HOW TO COMPLETE THIS TASK
Transcribe the data. Leave out nothing.

DATA PROVIDED
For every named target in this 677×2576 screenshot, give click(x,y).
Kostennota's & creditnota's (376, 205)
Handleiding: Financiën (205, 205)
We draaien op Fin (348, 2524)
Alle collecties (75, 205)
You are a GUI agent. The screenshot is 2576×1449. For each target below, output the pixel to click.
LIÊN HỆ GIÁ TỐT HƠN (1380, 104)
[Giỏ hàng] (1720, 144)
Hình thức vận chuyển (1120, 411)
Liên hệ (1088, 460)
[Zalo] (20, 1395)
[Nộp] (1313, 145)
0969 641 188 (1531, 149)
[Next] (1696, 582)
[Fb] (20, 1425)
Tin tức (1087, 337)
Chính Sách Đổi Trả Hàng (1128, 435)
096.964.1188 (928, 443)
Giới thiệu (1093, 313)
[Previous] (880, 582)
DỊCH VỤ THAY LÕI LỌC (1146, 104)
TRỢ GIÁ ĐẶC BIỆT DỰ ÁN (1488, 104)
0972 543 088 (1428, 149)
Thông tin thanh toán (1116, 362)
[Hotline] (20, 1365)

SOLUTION BELOW
For every named target in this 677×2576 screenshot, give click(x,y).
Kostennota's & creditnota's (376, 205)
Handleiding: Financiën (205, 205)
We draaien op Fin (348, 2524)
Alle collecties (75, 205)
You are a GUI agent. The screenshot is 2576×1449. For each target below, output the pixel to click.
LIÊN HỆ GIÁ TỐT HƠN (1380, 104)
[Giỏ hàng] (1720, 144)
Hình thức vận chuyển (1120, 411)
Liên hệ (1088, 460)
[Zalo] (20, 1395)
[Nộp] (1313, 145)
0969 641 188 (1531, 149)
[Next] (1696, 582)
[Fb] (20, 1425)
Tin tức (1087, 337)
Chính Sách Đổi Trả Hàng (1128, 435)
096.964.1188 (928, 443)
Giới thiệu (1093, 313)
[Previous] (880, 582)
DỊCH VỤ THAY LÕI LỌC (1146, 104)
TRỢ GIÁ ĐẶC BIỆT DỰ ÁN (1488, 104)
0972 543 088 (1428, 149)
Thông tin thanh toán (1116, 362)
[Hotline] (20, 1365)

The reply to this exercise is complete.